## ABSTRACT

The first problem to consider is how does one study the philosophy of mathematics. Is it necessary to be a professional mathematician to make a contribution or to understand what its philosophy is all about? The great names in the history of the subject, such as Husserl, Frege, Cantor, Peano, Hilbert, Whitehead and Russell, and in more modern times Gödel and Dummett, were all trained as mathematicians. The subject is usually called mathematical logic: therefore a general theory of logic is required, which is a fundamental part of the general subject of philosophy also. I think that a technical knowledge of mathematics is not essential for the philosophy of mathematics. All mathematical concepts can be expressed in language; thus, if a new concept is developed, a new language can be found to express it. A new word must be found for the new concept, usually from the Greek or Latin language. Therefore the study of the philosophy of mathematics can be an exercise in linguistic analysis.
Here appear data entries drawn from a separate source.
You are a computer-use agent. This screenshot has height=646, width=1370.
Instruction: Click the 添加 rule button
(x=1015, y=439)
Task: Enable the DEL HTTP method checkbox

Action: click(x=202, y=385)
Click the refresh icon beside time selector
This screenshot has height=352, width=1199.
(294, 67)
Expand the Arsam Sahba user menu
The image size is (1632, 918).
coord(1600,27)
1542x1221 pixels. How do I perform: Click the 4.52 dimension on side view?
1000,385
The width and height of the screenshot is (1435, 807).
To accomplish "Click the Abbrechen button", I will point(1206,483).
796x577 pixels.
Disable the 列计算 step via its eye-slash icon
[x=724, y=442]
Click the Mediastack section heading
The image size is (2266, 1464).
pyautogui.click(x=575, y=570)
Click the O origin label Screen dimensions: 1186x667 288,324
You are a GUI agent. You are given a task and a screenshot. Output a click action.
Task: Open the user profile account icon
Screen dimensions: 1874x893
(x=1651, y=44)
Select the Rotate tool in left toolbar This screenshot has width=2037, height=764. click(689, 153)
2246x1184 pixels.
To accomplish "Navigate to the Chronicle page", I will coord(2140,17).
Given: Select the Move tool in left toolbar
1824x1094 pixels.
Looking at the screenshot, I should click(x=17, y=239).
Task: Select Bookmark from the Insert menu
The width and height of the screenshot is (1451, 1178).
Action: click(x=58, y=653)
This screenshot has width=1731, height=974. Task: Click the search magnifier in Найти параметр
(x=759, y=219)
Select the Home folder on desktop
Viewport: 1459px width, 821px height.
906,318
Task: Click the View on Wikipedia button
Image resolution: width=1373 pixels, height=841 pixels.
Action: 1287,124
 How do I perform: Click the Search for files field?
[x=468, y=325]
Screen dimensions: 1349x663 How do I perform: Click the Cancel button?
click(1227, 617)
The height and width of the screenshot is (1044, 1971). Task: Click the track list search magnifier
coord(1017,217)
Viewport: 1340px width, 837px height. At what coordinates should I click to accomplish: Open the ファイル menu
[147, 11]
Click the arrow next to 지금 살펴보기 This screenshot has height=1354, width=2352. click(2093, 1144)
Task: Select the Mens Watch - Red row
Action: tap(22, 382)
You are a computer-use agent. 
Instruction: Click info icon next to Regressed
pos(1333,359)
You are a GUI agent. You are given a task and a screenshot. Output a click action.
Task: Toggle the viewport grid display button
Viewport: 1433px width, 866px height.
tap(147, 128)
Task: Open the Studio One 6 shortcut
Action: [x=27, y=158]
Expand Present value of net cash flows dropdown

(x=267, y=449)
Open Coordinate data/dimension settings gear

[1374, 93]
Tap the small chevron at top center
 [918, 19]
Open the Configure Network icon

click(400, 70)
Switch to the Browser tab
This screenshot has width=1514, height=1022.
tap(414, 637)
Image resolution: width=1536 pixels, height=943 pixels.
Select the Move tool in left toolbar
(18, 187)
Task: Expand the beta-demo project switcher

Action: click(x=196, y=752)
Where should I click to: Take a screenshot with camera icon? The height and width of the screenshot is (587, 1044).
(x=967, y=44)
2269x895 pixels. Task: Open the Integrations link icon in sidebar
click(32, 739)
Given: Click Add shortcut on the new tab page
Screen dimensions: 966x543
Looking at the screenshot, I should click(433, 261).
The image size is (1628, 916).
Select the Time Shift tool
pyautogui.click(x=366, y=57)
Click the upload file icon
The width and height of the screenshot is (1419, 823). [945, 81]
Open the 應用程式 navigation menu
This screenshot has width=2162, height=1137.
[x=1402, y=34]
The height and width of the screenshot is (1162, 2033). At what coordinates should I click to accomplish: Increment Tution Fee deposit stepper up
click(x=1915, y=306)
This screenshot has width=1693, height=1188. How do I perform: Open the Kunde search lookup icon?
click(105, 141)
The fact that there are three schools of thought – the logicist, the formalist and the intuitionist – is sufficient evidence that the foundations of mathematics are not universally agreed. There is an interesting way of looking at the foundations of mathematics and comparing it with architecture. In constructing a building the foundations are laid first and the building is raised on top of that, reaching completion with the roof. In mathematics the procedure appears to be the reverse. There is an immense structure of mathematics built up over the centuries, but the very foundations of mathematics – what it really means – have not yet been provided.